TRIBUNNEWS.COM, JAKARTA - Peneliti senior Pusat Penelitian Politik Lembaga Ilmu Pengetahuan Indonesia (LIPI) Syamsuddin Haris menanggapi Ketum Partai Gerindra Prabowo Subianto yang merapat ke kabinet Presiden Joko Widodo.
Menurut Syamsuddin, harusnya Prabowo menolak tawaran masuk kabinet dan Jokowi tidak mengajak masuk kebinet. Sehingga, hal itu bisa menciptakan demokrasi yang sehat.
Hal itu disampaikan Syamsuddin Haris saat diskusi bertajuk 'Mencermati Kabinet Jokowi Jilid II' di kawasan Cikini, Jakarta Pusat, Selasa (22/10/2019).
"Nasionalitas demokrasi, pemilu untuk mewujudkan gagasan demokrasi itu sendiri. Makanya ada kompetisi di dalam pemilu Presiden. Yang menang, ya, berkuasa, yang kalah, ya, legowo. Bukan kemudian diajak masuk semua. Itu baru demokrasi sehat," ujar Syamsuddin.
Baca: PAN Akan Lebih Leluasa Kontrol Pemerintahan di DPR
Ia pun mengatakan, jika semua oposisi masuk kedalam koalisi Jokowi maka model negara bukan lagi demokrasi tapi menjadi model negara integralistik.
"Kalau semua diajak masuk ato katakanlah posisi tinggal PKS misalnya ini bisa membawa apa yang dicita-citakan oleh Profesor Soepomo pada saat sidang-sidang BPUPKI menjelang 17 Agustus 1945. Apa itu? yaitu model negara integralistik, model negara kekeluargaan, ini sungguh-sungguh mengancam kekeluargaan," katanya.

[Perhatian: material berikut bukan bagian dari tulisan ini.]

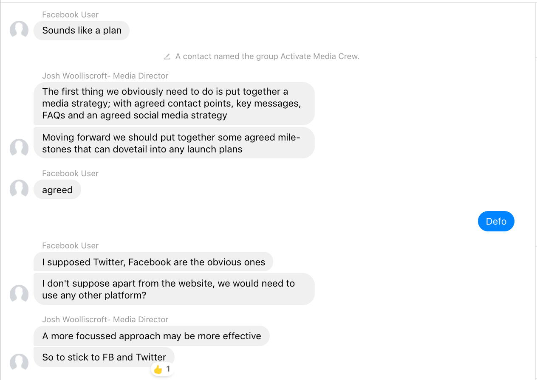Select the blue 'Defo' message bubble
Viewport: 537px width, 380px height.
pos(496,221)
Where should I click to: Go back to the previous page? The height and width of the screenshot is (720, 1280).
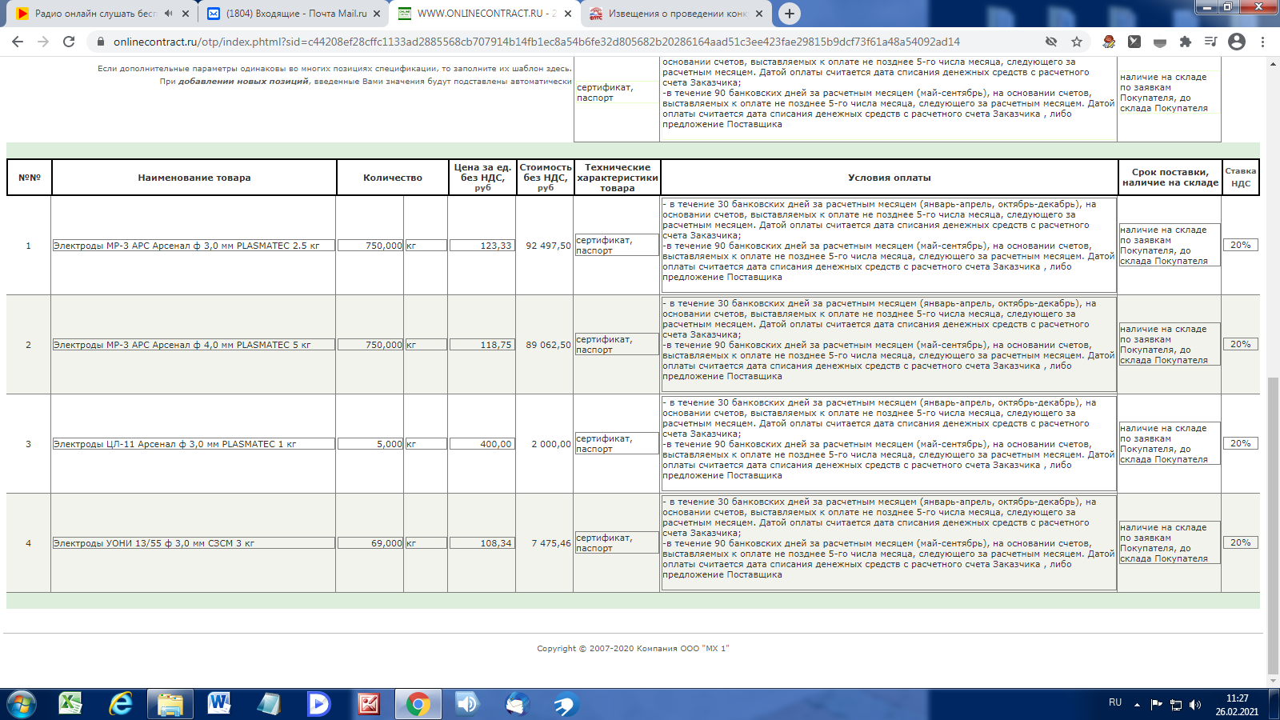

"Di dalam konsep negara kekeluargaan ato integral, tidak ada oposisi. Semua itu keluarga. Tidak mungkin kepala keluarga menyakiti anggota keluarga. Nah itu kan konsepnya walaupun dalam kenyataan tidak demikian pada zaman Pak Harto," tambahnya.

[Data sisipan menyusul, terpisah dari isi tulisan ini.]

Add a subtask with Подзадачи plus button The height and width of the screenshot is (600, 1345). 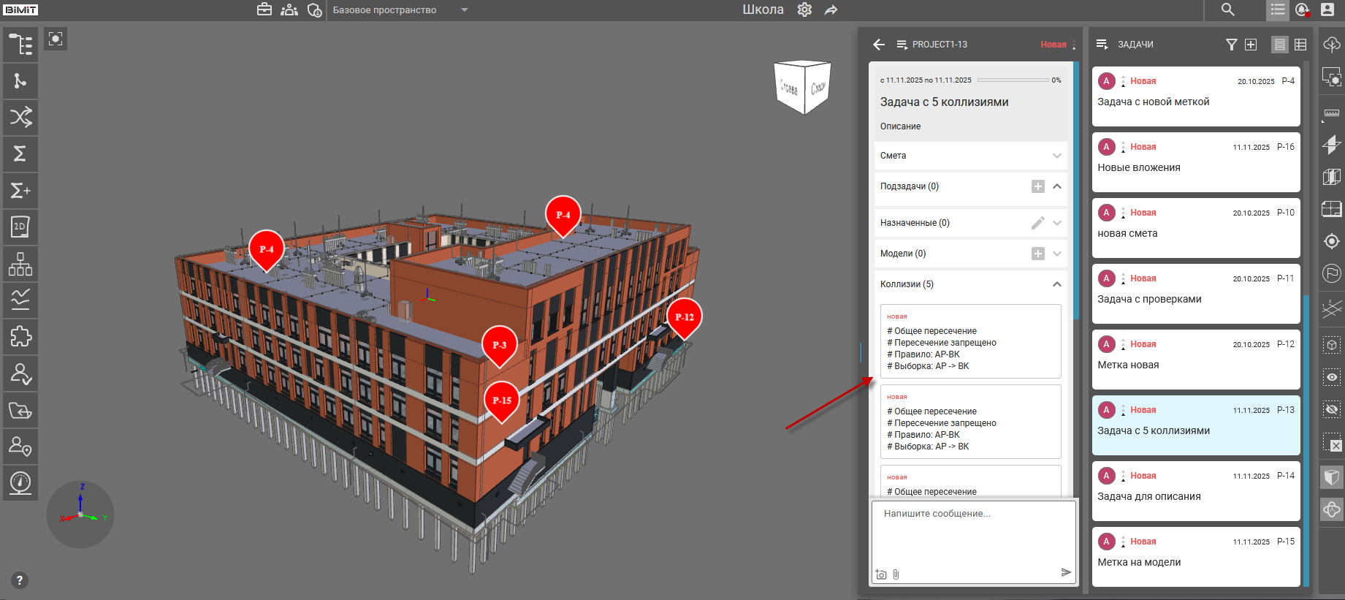(x=1037, y=186)
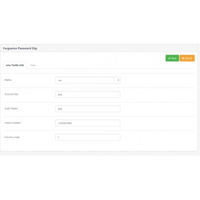This screenshot has width=200, height=200.
Task: Click the X icon on Cancel
Action: tap(183, 58)
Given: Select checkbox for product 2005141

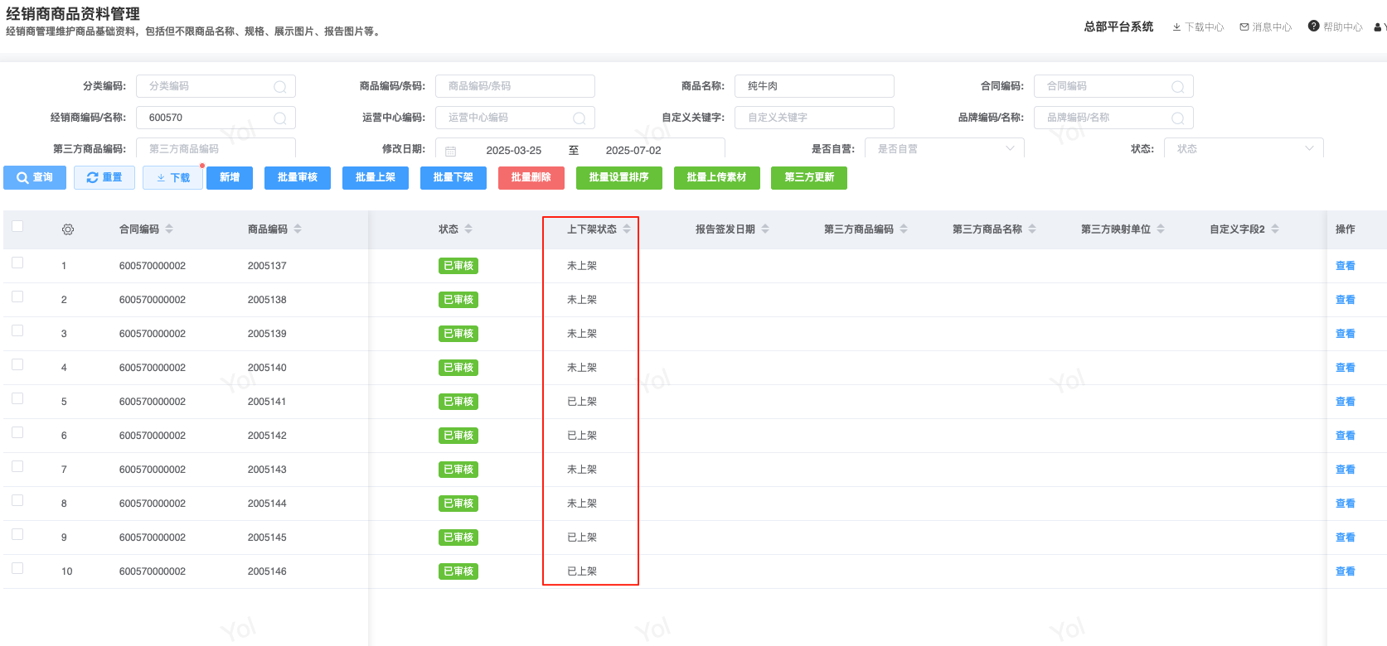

Syamsuddin juga menjelaskan, konsekuensi logis berasal dari Otoritas Presiden dipagari oleh moralitas publik.
Sehingga, nasionalitas demokrasi tentunya oposisi tidak bergabung ke dalam pemerintahan.
"Tentu saja, mestinya Pak Jokowi tidak usah mengajak Gerindra ke kabinet. Semestinya Pak Prabowo dan teman-teman menolak ajakan itu," jelasnya.